This is an idea that I proposed to the school's head of teaching and learning a while back. I have been toying with the idea that a new student society was needed within the school of computing which was aimed at those students who are interested in computing and want to engage in extra-curricular projects. This is as a response to the old MACS society which I hated when I was an undergrad here because it felt very cliquey, and basically I was enough of a geek to want to spend my non-academic hours doing interesting computer stuff with other geeks, and MACS didn't really support this. Unfortunately, to my mind, MACS was move of a glorified drinking club which had a number of high profile events, such as paintballing or film nights, but no day-to-day geekery.
Other computing schools run groups like
GeekSoc and the
Tardis project which were exactly like what I wanted to get involved in myself. So my suggestion was for a student society that could be run as a business by the students, possibly with faculty oversight, and which could provide computing services primarily to the school but also to local charities and businesses. This gives the students valuable experience of the real skills required to run a business but also means that they can experience the joys of administrating an information infrastructure.
The GeekSoc is run at Strathclyde and has the following charter:
- To provide instruction on computing hardware, software and issues surrounding comptuing
- To offer an environmentwhere projects of a technical nature can be implemented and supported
- To facilitate video gaming on all mediums through C&L Gaming
- To offer other entities support of a technical nature, if deemed feasible by GeekSoc's Administration Group
- To offer GeekSoc Members opportunities to visit/attend places/events of a technical nature
Whereas the Tardis Project is a student run computing facility which has been running successfully since 1987 at the University of Edinburgh with the main aim of allowing students at the university to be involved in running a large computing system, and gain the experience required to design, build and maintain such a system.

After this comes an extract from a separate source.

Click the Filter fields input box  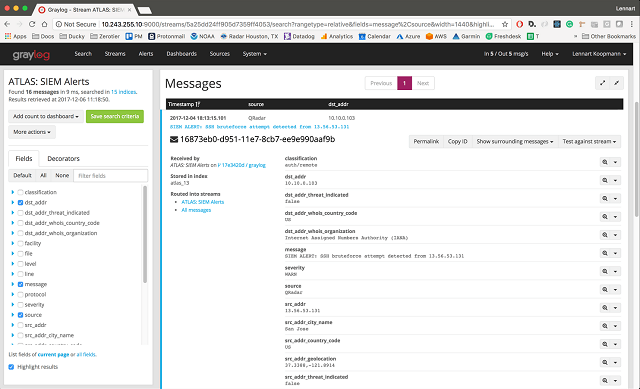111,176
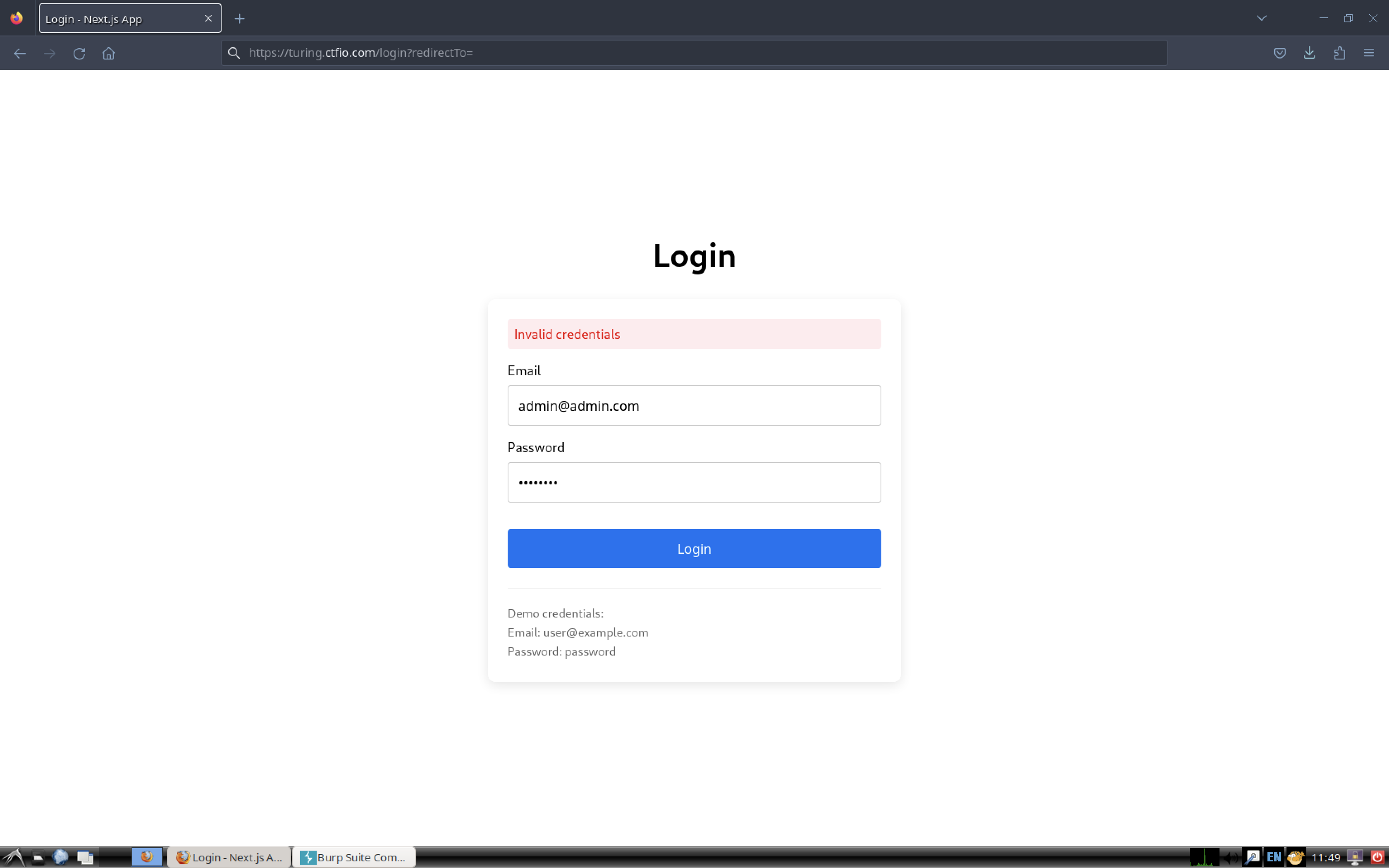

Some useful services that they could offer would be a blogs service for the school, a school LAMP server, and alumni email accounts;
- A server enabling any member of the school to easily set up a blog which was served and supported within the school would be both a useful pedagogic and research tool. Researchers could set up new collaboration blogs to support the open notebook culture, or to promote their research without having to set up their own server hardware. Students could keep track of their personal development, personal projects, and academic work in an electronic format. Whilst many students are beginning to do this for their honours projects, and others are required to do this as a part of various undergraduate modules, they are currently relying upon external hosts to provide blogging services or temporary hosts if the blogging activity is a part of a specific module. The school as a whole would benefit from being able to easily set up new blogs without having to deal with infrastructure or rely upon external hosts, and the students would benefit from an easy way to promote themselves and their work.
- Just having a LAMP server within the school would be an advantage. Much of the school is geared towards the Microsoft way of doing computing, but gaining a wider understanding of the software ecosystem would be advantageous to our student endeavour s.
- Alumni email has been discussed often in the past. When I first graduated here there was talk of enabling graduate computing students to keep their @computing.dundee.ac.uk addresses. We are only talking of around 20-30 addresses each year but this would be a great way to keep the alumni feeling as though they are still a part of the school. If we look to the American model of university funding, where a great deal of money comes from successful alumni, then maintaining that contact with our alumni seems like a potentially very valuable for little initial outlay.
Anyhow it looks like the idea might be starting to make progress as there was an item on the agenda of the last staff-student meeting and some action items were identified as a result.